## Aim of the task
Go through the entries below. Copy out every line that contains "computer".

## Dataset records
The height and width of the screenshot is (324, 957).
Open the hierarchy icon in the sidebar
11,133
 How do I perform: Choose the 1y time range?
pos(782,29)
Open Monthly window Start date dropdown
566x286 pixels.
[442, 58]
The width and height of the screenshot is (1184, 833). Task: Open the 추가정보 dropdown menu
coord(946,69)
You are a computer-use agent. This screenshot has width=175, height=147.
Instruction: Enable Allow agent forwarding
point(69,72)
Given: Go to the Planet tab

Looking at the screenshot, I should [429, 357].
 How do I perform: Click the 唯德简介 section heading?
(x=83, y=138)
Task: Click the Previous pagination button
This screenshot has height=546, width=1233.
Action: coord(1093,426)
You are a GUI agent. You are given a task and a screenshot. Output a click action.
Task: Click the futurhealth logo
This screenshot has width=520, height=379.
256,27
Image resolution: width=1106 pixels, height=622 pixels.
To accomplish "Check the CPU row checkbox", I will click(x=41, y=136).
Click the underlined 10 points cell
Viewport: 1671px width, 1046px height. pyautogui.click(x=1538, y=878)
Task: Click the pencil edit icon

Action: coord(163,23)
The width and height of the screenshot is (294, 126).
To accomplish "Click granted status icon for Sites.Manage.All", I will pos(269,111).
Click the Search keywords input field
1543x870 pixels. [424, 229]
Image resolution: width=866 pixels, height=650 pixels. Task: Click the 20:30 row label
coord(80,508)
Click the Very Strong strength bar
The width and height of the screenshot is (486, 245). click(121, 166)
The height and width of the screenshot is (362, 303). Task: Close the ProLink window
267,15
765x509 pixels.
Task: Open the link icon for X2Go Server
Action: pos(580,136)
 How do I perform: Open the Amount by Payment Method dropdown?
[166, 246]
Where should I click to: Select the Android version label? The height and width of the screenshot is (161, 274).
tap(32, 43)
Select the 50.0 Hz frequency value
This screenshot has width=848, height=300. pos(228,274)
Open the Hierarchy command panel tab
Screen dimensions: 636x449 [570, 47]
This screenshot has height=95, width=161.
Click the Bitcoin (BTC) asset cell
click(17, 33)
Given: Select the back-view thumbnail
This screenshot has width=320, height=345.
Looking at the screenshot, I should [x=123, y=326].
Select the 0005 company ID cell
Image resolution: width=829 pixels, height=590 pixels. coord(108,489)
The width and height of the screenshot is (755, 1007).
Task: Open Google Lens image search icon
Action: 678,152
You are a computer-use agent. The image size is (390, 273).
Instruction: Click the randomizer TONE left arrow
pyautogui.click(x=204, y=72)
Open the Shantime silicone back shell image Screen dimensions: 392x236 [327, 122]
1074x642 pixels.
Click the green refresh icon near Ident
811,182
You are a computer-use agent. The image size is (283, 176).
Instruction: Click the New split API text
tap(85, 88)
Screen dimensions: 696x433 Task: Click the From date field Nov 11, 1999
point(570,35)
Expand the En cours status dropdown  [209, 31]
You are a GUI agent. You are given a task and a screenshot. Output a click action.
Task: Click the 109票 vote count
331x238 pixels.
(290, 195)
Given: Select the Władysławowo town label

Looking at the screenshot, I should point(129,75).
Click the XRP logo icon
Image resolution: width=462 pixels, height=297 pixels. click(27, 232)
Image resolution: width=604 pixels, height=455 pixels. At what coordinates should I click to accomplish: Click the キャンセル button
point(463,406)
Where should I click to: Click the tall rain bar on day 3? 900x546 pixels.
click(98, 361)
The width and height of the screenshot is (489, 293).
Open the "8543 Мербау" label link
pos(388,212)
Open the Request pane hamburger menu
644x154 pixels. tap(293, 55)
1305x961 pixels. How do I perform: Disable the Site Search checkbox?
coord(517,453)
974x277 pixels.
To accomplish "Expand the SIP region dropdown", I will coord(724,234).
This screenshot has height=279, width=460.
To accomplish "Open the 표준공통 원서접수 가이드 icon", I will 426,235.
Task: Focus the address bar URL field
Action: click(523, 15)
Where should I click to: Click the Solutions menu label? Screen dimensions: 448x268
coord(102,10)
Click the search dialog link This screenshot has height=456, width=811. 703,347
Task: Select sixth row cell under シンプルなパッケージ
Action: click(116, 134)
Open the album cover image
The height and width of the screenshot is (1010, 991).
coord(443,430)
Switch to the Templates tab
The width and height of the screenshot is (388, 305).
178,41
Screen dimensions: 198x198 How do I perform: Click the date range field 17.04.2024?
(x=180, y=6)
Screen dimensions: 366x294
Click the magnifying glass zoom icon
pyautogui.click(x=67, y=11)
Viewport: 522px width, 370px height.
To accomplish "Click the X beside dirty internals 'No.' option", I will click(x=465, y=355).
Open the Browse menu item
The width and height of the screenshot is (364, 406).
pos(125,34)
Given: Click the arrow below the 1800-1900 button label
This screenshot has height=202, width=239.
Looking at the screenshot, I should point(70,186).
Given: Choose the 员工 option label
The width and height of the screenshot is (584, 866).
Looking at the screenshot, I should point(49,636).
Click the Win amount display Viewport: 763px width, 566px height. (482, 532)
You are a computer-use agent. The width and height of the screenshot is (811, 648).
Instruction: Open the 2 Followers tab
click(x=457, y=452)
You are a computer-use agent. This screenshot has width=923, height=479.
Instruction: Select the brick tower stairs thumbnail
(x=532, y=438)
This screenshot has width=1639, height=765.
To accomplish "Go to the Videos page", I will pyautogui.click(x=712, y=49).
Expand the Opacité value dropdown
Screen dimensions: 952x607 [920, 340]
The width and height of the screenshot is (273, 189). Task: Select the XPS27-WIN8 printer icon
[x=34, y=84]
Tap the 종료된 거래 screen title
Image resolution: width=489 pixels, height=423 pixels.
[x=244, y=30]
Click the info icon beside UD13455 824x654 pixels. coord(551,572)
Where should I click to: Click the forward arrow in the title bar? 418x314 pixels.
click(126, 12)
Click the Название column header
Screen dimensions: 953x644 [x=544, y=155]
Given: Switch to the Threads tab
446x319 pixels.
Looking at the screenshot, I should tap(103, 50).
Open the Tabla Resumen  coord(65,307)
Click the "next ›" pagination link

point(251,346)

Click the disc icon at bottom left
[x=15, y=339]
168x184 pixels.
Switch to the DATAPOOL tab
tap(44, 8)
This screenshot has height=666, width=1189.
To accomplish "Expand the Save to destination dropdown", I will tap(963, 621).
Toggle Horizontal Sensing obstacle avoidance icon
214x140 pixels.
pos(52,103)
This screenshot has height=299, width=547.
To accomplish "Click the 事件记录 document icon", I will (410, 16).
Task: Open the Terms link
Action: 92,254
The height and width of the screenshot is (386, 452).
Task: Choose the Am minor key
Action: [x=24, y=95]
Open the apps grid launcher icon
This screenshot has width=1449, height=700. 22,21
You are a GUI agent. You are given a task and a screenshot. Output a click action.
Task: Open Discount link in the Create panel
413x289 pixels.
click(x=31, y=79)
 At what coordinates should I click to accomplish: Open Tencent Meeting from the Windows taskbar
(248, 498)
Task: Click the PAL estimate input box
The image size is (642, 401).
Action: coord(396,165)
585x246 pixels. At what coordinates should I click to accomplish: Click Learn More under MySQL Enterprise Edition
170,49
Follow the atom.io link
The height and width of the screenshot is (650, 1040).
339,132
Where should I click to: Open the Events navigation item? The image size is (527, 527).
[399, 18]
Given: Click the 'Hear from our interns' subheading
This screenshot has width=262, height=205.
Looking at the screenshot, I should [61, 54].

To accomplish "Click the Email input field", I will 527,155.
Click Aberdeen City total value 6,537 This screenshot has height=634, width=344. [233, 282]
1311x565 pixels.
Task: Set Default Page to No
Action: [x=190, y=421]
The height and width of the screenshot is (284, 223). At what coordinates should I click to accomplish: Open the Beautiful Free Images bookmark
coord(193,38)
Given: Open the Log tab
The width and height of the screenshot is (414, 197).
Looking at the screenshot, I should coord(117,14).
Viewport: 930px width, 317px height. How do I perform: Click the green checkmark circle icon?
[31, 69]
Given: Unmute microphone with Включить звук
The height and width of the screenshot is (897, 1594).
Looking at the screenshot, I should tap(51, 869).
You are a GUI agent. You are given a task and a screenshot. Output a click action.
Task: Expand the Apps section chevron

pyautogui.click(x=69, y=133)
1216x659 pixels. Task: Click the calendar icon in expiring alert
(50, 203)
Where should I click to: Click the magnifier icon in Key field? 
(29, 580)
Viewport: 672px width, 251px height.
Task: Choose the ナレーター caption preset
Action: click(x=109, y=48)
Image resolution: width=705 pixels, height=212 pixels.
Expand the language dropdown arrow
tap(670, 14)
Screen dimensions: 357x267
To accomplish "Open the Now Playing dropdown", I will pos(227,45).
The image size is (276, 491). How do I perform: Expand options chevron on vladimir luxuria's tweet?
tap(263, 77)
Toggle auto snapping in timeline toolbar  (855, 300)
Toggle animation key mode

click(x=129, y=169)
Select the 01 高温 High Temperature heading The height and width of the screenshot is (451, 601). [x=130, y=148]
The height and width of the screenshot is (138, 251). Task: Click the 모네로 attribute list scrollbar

## Written solution
You are a computer-use agent. This screenshot has width=175, height=147.
You are a computer-use agent. The image size is (390, 273).
You are a computer-use agent. The image size is (283, 176).
You are a computer-use agent. The width and height of the screenshot is (811, 648).
You are a computer-use agent. This screenshot has width=923, height=479.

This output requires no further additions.